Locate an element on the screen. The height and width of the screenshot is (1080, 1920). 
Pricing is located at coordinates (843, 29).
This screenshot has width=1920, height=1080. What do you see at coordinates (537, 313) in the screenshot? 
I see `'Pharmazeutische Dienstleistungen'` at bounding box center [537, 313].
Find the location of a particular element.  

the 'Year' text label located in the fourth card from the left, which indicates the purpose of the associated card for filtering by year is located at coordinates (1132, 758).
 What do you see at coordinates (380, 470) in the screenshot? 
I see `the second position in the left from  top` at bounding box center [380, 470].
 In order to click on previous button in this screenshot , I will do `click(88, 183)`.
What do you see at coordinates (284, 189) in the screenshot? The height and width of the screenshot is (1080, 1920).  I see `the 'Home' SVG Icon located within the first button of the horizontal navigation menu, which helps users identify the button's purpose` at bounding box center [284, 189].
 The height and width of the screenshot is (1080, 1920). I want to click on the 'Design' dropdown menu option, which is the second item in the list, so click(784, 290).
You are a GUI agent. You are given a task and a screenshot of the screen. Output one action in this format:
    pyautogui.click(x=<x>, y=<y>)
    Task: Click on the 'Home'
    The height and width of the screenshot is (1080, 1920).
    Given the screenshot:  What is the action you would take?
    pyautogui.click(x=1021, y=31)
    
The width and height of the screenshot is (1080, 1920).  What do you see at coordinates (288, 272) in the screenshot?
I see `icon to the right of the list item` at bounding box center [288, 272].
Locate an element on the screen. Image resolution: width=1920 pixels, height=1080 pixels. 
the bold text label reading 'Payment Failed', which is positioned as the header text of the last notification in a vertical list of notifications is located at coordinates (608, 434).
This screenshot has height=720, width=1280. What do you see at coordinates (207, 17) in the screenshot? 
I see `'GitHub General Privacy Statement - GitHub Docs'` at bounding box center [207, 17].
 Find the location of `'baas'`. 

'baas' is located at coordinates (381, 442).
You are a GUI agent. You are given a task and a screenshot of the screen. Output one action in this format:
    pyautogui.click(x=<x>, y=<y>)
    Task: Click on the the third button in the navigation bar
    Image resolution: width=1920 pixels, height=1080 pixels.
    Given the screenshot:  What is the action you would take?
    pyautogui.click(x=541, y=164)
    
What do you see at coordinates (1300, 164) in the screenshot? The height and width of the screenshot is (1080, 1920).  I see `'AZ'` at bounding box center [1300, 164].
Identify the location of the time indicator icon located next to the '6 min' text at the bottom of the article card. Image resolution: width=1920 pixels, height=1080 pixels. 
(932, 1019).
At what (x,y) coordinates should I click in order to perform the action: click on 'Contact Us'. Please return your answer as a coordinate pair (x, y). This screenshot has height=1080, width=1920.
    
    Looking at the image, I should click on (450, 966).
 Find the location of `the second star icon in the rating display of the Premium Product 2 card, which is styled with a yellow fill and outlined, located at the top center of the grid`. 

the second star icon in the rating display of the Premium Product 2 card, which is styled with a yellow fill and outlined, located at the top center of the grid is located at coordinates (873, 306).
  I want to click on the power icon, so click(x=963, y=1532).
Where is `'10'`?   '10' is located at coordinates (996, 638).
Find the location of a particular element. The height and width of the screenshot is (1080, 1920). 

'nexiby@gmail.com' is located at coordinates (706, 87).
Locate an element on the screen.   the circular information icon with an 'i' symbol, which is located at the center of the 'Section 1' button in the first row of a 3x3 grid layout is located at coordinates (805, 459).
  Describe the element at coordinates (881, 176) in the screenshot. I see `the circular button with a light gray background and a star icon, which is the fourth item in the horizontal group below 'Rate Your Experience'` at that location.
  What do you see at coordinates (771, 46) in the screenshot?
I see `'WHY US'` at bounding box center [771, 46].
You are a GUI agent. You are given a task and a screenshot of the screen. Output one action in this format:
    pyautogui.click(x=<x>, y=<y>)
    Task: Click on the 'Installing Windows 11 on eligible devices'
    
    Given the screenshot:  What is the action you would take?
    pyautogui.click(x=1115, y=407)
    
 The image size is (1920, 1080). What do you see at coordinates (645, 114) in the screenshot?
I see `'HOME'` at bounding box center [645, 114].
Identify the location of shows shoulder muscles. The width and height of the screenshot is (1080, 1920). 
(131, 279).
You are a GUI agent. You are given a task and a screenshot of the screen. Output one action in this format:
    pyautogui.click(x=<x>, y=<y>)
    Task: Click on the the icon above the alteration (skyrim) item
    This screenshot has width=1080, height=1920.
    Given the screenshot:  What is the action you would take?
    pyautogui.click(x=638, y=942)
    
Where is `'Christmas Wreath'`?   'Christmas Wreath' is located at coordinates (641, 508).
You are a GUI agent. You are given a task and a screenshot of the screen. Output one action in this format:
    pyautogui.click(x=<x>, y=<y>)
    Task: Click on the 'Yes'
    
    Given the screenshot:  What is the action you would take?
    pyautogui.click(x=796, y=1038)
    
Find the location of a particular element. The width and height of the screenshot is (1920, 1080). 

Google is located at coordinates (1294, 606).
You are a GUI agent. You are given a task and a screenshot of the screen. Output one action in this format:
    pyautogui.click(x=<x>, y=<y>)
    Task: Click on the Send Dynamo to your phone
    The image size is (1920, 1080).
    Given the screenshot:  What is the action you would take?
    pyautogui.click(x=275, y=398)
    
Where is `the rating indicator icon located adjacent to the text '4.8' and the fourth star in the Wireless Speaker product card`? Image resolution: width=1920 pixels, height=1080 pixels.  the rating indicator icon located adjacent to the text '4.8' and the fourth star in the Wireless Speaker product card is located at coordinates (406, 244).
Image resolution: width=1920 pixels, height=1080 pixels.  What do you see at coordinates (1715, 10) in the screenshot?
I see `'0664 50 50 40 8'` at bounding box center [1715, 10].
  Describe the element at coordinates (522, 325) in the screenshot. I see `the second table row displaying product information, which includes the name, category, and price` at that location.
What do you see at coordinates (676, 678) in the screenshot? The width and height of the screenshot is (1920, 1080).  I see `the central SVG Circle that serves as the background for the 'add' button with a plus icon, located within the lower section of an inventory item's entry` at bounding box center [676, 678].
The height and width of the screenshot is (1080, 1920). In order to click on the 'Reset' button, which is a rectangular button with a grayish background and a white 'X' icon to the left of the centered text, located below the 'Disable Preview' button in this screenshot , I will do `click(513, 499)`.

+--

Edit the records above so that every "Locate an element" becomes "Point to an element", and give them again with nothing else changed.

- _Output of the task_
Point to an element on the screen. The height and width of the screenshot is (1080, 1920). 
Pricing is located at coordinates (843, 29).
This screenshot has width=1920, height=1080. What do you see at coordinates (537, 313) in the screenshot? 
I see `'Pharmazeutische Dienstleistungen'` at bounding box center [537, 313].
Find the location of a particular element.  

the 'Year' text label located in the fourth card from the left, which indicates the purpose of the associated card for filtering by year is located at coordinates (1132, 758).
 What do you see at coordinates (380, 470) in the screenshot? 
I see `the second position in the left from  top` at bounding box center [380, 470].
 In order to click on previous button in this screenshot , I will do `click(88, 183)`.
What do you see at coordinates (284, 189) in the screenshot? The height and width of the screenshot is (1080, 1920).  I see `the 'Home' SVG Icon located within the first button of the horizontal navigation menu, which helps users identify the button's purpose` at bounding box center [284, 189].
 The height and width of the screenshot is (1080, 1920). I want to click on the 'Design' dropdown menu option, which is the second item in the list, so click(784, 290).
You are a GUI agent. You are given a task and a screenshot of the screen. Output one action in this format:
    pyautogui.click(x=<x>, y=<y>)
    Task: Click on the 'Home'
    The height and width of the screenshot is (1080, 1920).
    Given the screenshot:  What is the action you would take?
    pyautogui.click(x=1021, y=31)
    
The width and height of the screenshot is (1080, 1920).  What do you see at coordinates (288, 272) in the screenshot?
I see `icon to the right of the list item` at bounding box center [288, 272].
Point to an element on the screen. Image resolution: width=1920 pixels, height=1080 pixels. 
the bold text label reading 'Payment Failed', which is positioned as the header text of the last notification in a vertical list of notifications is located at coordinates (608, 434).
This screenshot has height=720, width=1280. What do you see at coordinates (207, 17) in the screenshot? 
I see `'GitHub General Privacy Statement - GitHub Docs'` at bounding box center [207, 17].
 Find the location of `'baas'`. 

'baas' is located at coordinates (381, 442).
You are a GUI agent. You are given a task and a screenshot of the screen. Output one action in this format:
    pyautogui.click(x=<x>, y=<y>)
    Task: Click on the the third button in the navigation bar
    Image resolution: width=1920 pixels, height=1080 pixels.
    Given the screenshot:  What is the action you would take?
    pyautogui.click(x=541, y=164)
    
What do you see at coordinates (1300, 164) in the screenshot? The height and width of the screenshot is (1080, 1920).  I see `'AZ'` at bounding box center [1300, 164].
Identify the location of the time indicator icon located next to the '6 min' text at the bottom of the article card. Image resolution: width=1920 pixels, height=1080 pixels. 
(932, 1019).
At what (x,y) coordinates should I click in order to perform the action: click on 'Contact Us'. Please return your answer as a coordinate pair (x, y). This screenshot has height=1080, width=1920.
    
    Looking at the image, I should click on (450, 966).
 Find the location of `the second star icon in the rating display of the Premium Product 2 card, which is styled with a yellow fill and outlined, located at the top center of the grid`. 

the second star icon in the rating display of the Premium Product 2 card, which is styled with a yellow fill and outlined, located at the top center of the grid is located at coordinates (873, 306).
  I want to click on the power icon, so click(x=963, y=1532).
Where is `'10'`?   '10' is located at coordinates (996, 638).
Find the location of a particular element. The height and width of the screenshot is (1080, 1920). 

'nexiby@gmail.com' is located at coordinates (706, 87).
Point to an element on the screen.   the circular information icon with an 'i' symbol, which is located at the center of the 'Section 1' button in the first row of a 3x3 grid layout is located at coordinates (805, 459).
  Describe the element at coordinates (881, 176) in the screenshot. I see `the circular button with a light gray background and a star icon, which is the fourth item in the horizontal group below 'Rate Your Experience'` at that location.
  What do you see at coordinates (771, 46) in the screenshot?
I see `'WHY US'` at bounding box center [771, 46].
You are a GUI agent. You are given a task and a screenshot of the screen. Output one action in this format:
    pyautogui.click(x=<x>, y=<y>)
    Task: Click on the 'Installing Windows 11 on eligible devices'
    
    Given the screenshot:  What is the action you would take?
    pyautogui.click(x=1115, y=407)
    
 The image size is (1920, 1080). What do you see at coordinates (645, 114) in the screenshot?
I see `'HOME'` at bounding box center [645, 114].
Identify the location of shows shoulder muscles. The width and height of the screenshot is (1080, 1920). 
(131, 279).
You are a GUI agent. You are given a task and a screenshot of the screen. Output one action in this format:
    pyautogui.click(x=<x>, y=<y>)
    Task: Click on the the icon above the alteration (skyrim) item
    This screenshot has width=1080, height=1920.
    Given the screenshot:  What is the action you would take?
    pyautogui.click(x=638, y=942)
    
Where is `'Christmas Wreath'`?   'Christmas Wreath' is located at coordinates (641, 508).
You are a GUI agent. You are given a task and a screenshot of the screen. Output one action in this format:
    pyautogui.click(x=<x>, y=<y>)
    Task: Click on the 'Yes'
    
    Given the screenshot:  What is the action you would take?
    pyautogui.click(x=796, y=1038)
    
Find the location of a particular element. The width and height of the screenshot is (1920, 1080). 

Google is located at coordinates (1294, 606).
You are a GUI agent. You are given a task and a screenshot of the screen. Output one action in this format:
    pyautogui.click(x=<x>, y=<y>)
    Task: Click on the Send Dynamo to your phone
    The image size is (1920, 1080).
    Given the screenshot:  What is the action you would take?
    pyautogui.click(x=275, y=398)
    
Where is `the rating indicator icon located adjacent to the text '4.8' and the fourth star in the Wireless Speaker product card`? Image resolution: width=1920 pixels, height=1080 pixels.  the rating indicator icon located adjacent to the text '4.8' and the fourth star in the Wireless Speaker product card is located at coordinates (406, 244).
Image resolution: width=1920 pixels, height=1080 pixels.  What do you see at coordinates (1715, 10) in the screenshot?
I see `'0664 50 50 40 8'` at bounding box center [1715, 10].
  Describe the element at coordinates (522, 325) in the screenshot. I see `the second table row displaying product information, which includes the name, category, and price` at that location.
What do you see at coordinates (676, 678) in the screenshot? The width and height of the screenshot is (1920, 1080).  I see `the central SVG Circle that serves as the background for the 'add' button with a plus icon, located within the lower section of an inventory item's entry` at bounding box center [676, 678].
The height and width of the screenshot is (1080, 1920). In order to click on the 'Reset' button, which is a rectangular button with a grayish background and a white 'X' icon to the left of the centered text, located below the 'Disable Preview' button in this screenshot , I will do `click(513, 499)`.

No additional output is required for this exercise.